Selling pressure among Bitcoin’s short-term holders reached extreme levels in early February, triggering a capitulation-like flush in BTC’s broader structure.
The entity-adjusted net realized gain/loss for the short-term holder fell sharply. Bitcoin’s 7D EMA posted a peak daily loss of nearly -$1.24 billion on February 6.
That low point coincided with a sharp negative peak, reflective rapid loss of crystallization in reactive Bitcoin participants rather than patient distribution.
From then on, flows began to stabilize as Bitcoin’s selling pressure gradually cooled. The loss bars became smaller session after session, which was a sign of moderate panic.
As the BTC market absorbed the distressed supply, the 7D EMA climbed steadily towards the zero line, reinforcing the diminishing urgency to liquidate Bitcoin at a loss as early stabilization dynamics began to form.
Source: Glassnode/X
On February 23, the 7D-EMA improved to -$0.48 billion, which represented a 61% reduction in 17-day loss intensity.
As realized losses narrow, downward pressure typically diminishes and price action often shifts from forced selling to stabilization.
Yet the entity-adjusted net realized gain/loss for the short-term holder remains negative.
This implies that the market is de-stressing and not yet moving into pure, profit-oriented reaccumulation.

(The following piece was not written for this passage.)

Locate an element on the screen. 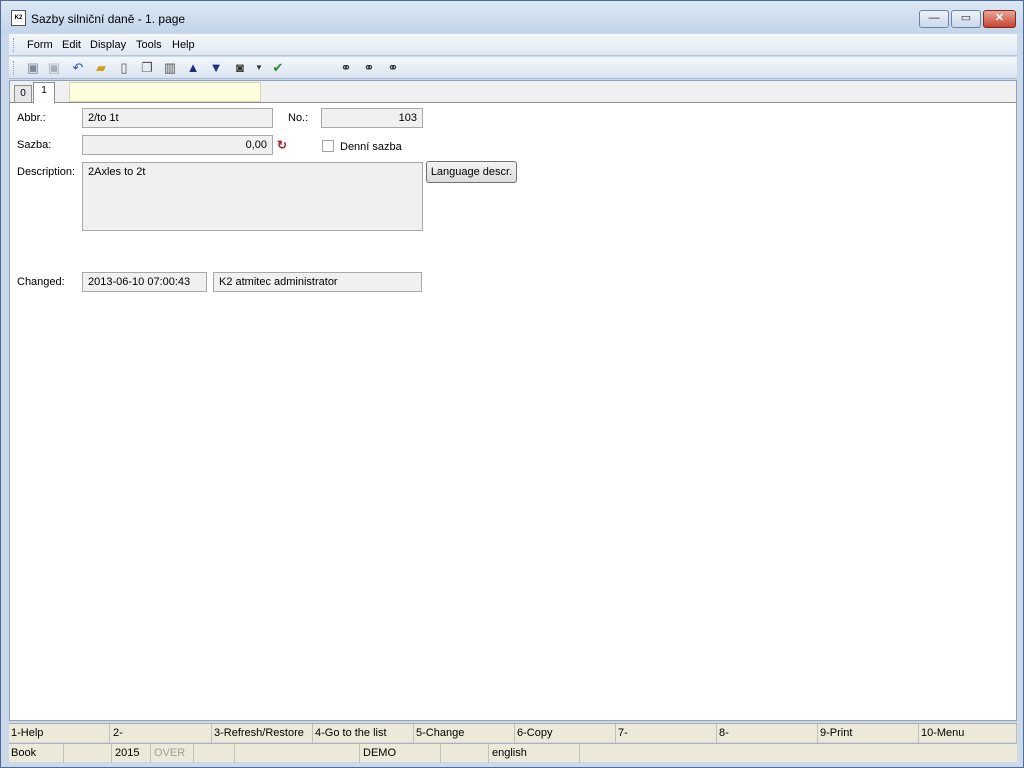  find-next-icon: ⚭ is located at coordinates (369, 68).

Meanwhile, derivatives stress increased.
Financing rates fell to -0.038% and Liquidations increased by more than 450% to $473 million. Open interest fell to $96 billion, reinforcing the deleveraging effort.

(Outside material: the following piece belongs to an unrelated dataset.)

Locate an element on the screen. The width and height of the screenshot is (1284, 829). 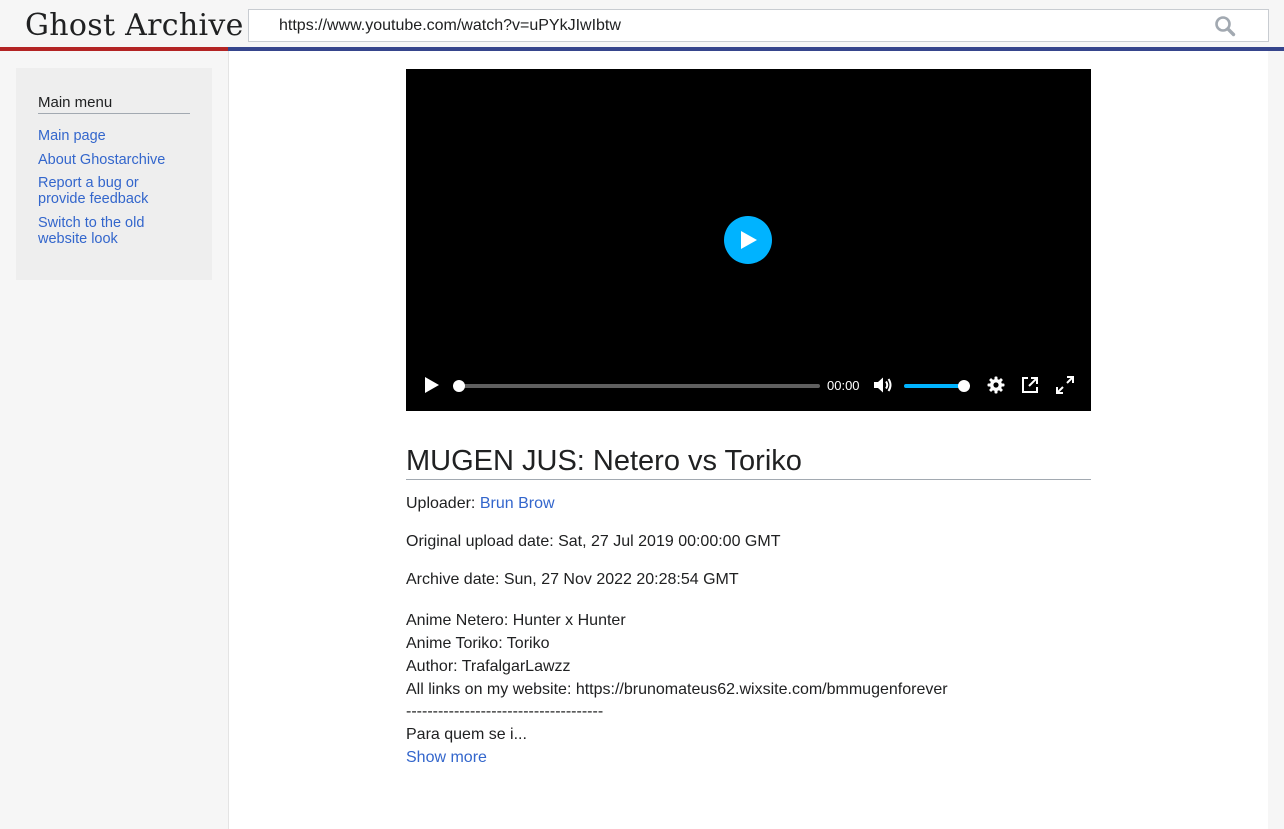
play-button is located at coordinates (432, 388).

This divergence suggests that seller depletion is gradually increasing, while historical parallels point to early base formation rather than confirmed macro capitulation.
BTC STH loss overhang persists despite realized stress cooling
Building on the earlier signs of stress moderation among short-term keepers, the pressure now appears to be concentrated among recently admitted whales.
While realized losses have declined, unrealized losses remain structurally heavy on the larger balance sheets.
During Bitcoin [BTC] These whales aggressively piled on and expanded their paper profits.
However, as the price momentum faded in the fourth quarter and reversed sharply those gains compressed and turned negative.

Source: Darkforst/X
The breakdown below $60,000 in early February marked the turning point.
On February 6, unrealized losses rose to approximately $32 billion, representing the most acute balance sheet stress of the year.
While the price has stabilized modestly since then, current unrealized losses still hover around $26 billion, indicating only partial relief.
This divergence is important.
The intensity of BTC’s realized loss is cooling, yet a significant unrealized deficit remains in the recent whale cohorts.
As long as these positions remain materially underwater, market stability depends on their willingness to absorb volatility rather than channel it into distribution.
Final summary
- Bitcoin [BTC] Capitulation has cooled sharply, but BTC’s structure remains vulnerable as derivative deleveraging and unrealized losses limit BTC’s recovery momentum.
- BTC whale cohorts remain underwater, making Bitcoin’s stabilization dependent on holder conviction amid volatility.